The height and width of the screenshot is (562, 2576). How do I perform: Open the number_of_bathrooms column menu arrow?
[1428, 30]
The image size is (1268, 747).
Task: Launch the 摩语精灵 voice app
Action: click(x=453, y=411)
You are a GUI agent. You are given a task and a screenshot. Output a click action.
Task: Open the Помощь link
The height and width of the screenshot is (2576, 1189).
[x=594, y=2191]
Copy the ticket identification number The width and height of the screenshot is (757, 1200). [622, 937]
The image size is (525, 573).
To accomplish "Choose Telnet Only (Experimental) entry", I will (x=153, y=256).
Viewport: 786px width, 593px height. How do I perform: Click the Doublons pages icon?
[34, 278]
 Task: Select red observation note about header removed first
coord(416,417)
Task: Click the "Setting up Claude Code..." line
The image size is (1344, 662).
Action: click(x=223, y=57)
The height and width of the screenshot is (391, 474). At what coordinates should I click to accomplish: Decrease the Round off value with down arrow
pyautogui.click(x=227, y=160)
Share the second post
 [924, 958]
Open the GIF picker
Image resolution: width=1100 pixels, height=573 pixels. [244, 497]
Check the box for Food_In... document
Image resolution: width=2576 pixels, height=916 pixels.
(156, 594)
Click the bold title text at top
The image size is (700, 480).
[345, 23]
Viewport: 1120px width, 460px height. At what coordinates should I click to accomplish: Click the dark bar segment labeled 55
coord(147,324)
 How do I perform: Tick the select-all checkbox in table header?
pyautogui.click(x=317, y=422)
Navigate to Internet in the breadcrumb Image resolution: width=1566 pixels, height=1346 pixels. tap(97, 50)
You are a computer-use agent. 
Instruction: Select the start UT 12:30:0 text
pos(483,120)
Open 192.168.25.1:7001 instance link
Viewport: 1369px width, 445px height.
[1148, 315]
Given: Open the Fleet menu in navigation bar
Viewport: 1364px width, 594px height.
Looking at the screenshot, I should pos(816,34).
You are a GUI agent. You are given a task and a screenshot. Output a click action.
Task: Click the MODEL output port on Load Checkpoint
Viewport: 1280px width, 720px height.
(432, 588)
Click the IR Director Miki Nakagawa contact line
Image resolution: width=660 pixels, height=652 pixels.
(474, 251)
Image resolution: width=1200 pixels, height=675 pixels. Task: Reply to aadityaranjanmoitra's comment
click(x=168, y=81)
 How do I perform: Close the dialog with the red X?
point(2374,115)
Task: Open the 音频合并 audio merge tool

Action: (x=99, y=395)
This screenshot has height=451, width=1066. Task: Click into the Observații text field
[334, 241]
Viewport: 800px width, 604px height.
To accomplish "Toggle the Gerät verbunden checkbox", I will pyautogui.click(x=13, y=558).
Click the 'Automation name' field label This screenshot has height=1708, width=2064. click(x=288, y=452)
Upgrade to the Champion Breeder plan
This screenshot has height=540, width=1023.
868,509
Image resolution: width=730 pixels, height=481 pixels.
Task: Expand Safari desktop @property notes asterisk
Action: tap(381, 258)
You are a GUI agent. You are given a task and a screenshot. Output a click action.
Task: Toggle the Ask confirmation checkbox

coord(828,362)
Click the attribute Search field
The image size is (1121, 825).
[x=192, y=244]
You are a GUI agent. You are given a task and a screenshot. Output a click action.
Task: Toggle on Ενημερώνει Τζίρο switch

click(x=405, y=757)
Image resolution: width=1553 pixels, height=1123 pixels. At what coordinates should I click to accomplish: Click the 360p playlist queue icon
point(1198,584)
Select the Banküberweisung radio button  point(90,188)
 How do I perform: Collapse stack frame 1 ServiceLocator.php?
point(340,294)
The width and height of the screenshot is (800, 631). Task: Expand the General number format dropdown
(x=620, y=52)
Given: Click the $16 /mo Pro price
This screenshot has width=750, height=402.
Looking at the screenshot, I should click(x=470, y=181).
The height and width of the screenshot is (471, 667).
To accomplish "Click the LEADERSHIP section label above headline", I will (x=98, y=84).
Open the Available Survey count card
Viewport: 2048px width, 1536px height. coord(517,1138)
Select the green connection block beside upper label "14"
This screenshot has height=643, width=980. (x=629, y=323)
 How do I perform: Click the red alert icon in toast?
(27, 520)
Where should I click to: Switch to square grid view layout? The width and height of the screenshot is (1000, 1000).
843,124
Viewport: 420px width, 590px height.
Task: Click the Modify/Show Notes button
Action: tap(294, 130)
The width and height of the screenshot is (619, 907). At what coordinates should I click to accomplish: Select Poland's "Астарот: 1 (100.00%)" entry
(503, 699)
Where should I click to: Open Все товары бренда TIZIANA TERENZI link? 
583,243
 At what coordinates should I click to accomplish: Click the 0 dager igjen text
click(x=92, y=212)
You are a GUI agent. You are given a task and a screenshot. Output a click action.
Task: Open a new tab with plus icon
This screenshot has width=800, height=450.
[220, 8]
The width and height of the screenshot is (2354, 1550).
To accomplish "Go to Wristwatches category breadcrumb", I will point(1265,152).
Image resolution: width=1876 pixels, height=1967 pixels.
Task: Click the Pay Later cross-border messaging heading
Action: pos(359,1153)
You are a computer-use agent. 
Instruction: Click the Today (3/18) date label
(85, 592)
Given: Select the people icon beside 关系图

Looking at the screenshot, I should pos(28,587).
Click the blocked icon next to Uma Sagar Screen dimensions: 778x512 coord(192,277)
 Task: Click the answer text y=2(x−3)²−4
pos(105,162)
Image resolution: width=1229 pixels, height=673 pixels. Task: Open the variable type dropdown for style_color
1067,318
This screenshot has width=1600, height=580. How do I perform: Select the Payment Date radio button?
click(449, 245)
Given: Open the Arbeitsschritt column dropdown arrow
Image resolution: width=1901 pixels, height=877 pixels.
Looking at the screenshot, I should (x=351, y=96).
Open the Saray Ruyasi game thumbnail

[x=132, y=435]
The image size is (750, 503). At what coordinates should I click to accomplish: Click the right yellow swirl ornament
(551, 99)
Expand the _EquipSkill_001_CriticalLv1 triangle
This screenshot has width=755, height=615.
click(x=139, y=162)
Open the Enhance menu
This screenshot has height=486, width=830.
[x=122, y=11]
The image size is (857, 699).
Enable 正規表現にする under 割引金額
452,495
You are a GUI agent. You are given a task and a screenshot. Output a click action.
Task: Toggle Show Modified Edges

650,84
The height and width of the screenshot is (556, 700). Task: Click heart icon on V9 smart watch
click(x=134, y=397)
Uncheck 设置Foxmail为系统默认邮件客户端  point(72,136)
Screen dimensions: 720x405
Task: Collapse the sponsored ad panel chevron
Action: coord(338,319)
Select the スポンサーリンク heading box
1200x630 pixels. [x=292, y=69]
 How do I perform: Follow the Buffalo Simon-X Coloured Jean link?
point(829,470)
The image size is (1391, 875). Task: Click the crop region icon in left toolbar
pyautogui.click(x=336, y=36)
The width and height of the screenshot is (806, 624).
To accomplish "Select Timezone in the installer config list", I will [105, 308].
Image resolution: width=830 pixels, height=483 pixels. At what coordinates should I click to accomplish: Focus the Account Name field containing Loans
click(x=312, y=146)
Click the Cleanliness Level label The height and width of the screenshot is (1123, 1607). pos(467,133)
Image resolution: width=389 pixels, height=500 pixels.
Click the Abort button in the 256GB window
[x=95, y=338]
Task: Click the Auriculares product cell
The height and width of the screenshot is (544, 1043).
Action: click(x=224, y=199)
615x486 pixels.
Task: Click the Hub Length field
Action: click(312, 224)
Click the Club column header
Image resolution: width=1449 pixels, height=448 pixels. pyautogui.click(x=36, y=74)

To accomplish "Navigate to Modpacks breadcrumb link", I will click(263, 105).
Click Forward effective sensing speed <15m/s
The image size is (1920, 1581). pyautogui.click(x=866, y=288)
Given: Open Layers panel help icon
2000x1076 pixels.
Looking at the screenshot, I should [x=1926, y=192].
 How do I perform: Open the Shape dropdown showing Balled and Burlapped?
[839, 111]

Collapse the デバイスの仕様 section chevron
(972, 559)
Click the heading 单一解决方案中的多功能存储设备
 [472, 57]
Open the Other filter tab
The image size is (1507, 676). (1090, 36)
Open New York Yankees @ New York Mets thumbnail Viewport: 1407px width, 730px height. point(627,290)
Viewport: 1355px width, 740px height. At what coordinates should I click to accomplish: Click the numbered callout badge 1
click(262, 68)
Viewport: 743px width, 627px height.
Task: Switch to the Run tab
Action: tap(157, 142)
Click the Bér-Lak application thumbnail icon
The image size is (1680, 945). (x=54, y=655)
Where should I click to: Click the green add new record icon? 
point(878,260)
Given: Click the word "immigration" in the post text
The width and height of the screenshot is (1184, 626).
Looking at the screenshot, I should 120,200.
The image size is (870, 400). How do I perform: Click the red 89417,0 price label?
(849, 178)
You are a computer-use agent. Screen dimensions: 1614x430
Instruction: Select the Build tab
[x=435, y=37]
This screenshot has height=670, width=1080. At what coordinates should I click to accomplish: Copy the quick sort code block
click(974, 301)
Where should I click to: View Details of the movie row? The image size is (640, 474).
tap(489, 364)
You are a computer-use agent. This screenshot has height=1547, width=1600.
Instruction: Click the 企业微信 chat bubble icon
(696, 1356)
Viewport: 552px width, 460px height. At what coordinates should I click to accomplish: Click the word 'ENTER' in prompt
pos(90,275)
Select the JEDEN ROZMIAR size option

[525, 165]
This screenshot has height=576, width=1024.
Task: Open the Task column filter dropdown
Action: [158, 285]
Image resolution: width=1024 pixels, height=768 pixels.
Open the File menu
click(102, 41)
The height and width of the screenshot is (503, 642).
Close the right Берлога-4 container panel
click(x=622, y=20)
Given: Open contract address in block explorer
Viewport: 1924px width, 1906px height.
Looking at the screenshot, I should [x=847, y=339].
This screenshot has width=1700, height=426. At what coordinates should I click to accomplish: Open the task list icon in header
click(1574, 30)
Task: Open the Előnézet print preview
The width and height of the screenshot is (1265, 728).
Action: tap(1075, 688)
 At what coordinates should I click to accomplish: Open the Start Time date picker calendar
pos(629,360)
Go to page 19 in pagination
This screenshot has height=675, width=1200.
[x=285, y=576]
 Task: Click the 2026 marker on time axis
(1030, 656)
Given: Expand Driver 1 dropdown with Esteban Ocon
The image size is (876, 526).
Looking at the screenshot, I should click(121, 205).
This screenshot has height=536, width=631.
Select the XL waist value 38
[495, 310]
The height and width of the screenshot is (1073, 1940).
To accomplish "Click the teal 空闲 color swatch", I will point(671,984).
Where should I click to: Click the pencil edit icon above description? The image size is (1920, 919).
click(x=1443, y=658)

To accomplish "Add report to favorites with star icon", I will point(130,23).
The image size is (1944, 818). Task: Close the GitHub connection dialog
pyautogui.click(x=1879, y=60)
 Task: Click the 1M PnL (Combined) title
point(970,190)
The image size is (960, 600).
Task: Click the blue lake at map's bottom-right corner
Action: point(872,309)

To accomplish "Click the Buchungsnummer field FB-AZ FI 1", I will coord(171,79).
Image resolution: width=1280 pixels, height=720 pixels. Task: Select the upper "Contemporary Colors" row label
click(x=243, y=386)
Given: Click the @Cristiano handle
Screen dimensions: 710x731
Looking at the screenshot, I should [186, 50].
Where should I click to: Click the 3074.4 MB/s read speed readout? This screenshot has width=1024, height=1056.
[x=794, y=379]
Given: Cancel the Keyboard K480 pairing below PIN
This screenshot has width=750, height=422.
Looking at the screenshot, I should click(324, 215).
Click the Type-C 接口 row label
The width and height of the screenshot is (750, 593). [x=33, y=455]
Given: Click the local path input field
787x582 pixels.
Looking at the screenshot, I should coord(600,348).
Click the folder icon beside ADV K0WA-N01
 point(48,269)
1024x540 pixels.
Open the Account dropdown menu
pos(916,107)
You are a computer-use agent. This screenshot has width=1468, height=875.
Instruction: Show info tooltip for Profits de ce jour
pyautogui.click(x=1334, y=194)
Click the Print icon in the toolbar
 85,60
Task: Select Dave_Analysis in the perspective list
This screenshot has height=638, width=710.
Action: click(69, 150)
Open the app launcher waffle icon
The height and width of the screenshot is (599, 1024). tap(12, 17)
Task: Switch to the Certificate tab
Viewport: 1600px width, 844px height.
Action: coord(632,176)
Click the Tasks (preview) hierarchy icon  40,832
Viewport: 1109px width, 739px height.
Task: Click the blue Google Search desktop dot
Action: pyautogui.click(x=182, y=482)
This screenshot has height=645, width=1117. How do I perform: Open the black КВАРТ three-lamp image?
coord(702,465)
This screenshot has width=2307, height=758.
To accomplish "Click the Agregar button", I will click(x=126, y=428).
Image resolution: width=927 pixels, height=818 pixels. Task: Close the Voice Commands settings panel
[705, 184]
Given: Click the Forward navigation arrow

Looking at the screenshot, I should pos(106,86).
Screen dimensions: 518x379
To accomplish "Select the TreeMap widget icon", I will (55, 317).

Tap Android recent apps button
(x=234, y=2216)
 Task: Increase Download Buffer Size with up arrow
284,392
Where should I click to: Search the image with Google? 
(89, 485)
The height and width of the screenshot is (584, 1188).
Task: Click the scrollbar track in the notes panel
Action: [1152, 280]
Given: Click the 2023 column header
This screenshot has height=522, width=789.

········

#### Task objective
Repeat word for word the lines above that run from the line containing "How do I perform: Collapse" through the line containing "The width and height of the screenshot is (2354, 1550).", both ends included, and nothing else.

#### Task result
 How do I perform: Collapse stack frame 1 ServiceLocator.php?
point(340,294)
The width and height of the screenshot is (800, 631). Task: Expand the General number format dropdown
(x=620, y=52)
Given: Click the $16 /mo Pro price
This screenshot has width=750, height=402.
Looking at the screenshot, I should click(x=470, y=181).
The height and width of the screenshot is (471, 667).
To accomplish "Click the LEADERSHIP section label above headline", I will (x=98, y=84).
Open the Available Survey count card
Viewport: 2048px width, 1536px height. coord(517,1138)
Select the green connection block beside upper label "14"
This screenshot has height=643, width=980. (x=629, y=323)
 How do I perform: Click the red alert icon in toast?
(27, 520)
Where should I click to: Switch to square grid view layout? The width and height of the screenshot is (1000, 1000).
843,124
Viewport: 420px width, 590px height.
Task: Click the Modify/Show Notes button
Action: tap(294, 130)
The width and height of the screenshot is (619, 907). At what coordinates should I click to accomplish: Select Poland's "Астарот: 1 (100.00%)" entry
(503, 699)
Where should I click to: Open Все товары бренда TIZIANA TERENZI link? 
583,243
 At what coordinates should I click to accomplish: Click the 0 dager igjen text
click(x=92, y=212)
You are a GUI agent. You are given a task and a screenshot. Output a click action.
Task: Open a new tab with plus icon
This screenshot has width=800, height=450.
[220, 8]
The width and height of the screenshot is (2354, 1550).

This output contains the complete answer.